-- start SOURCE MATERIAL --

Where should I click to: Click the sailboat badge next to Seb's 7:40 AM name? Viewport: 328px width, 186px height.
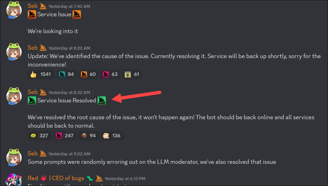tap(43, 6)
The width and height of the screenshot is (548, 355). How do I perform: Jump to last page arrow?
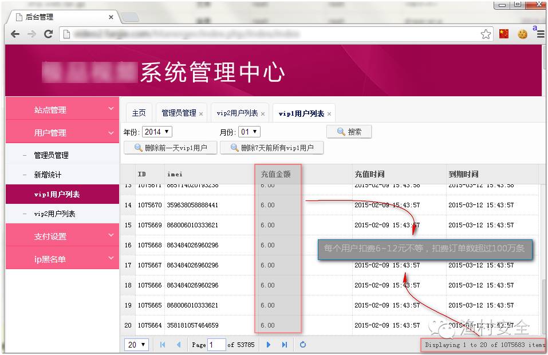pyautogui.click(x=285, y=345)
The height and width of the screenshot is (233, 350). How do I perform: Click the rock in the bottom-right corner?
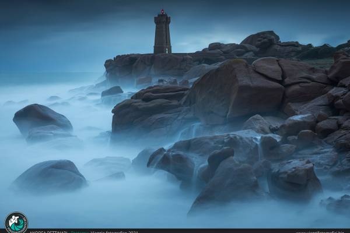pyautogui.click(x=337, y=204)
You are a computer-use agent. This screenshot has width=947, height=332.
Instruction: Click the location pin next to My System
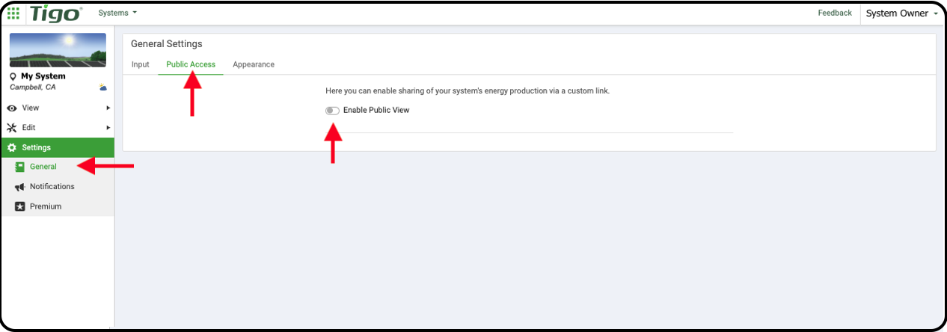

-- end SOURCE MATERIAL --

### SHORT EXERCISE
Please write out the material above again, requests included, shifting every coordinate in the answers up by 56. Leave the pictures out.

### RESULT FOR THIS EXERCISE
Where should I click to: Click the sailboat badge next to Seb's 7:40 AM name? Viewport: 328px width, 186px height.
tap(99, 62)
The width and height of the screenshot is (548, 355). How do I perform: Jump to last page arrow?
pyautogui.click(x=341, y=401)
The height and width of the screenshot is (233, 350). How do I perform: Click the rock in the bottom-right corner?
pyautogui.click(x=393, y=260)
You are a computer-use agent. This screenshot has width=947, height=332.
Instruction: Click the location pin next to My System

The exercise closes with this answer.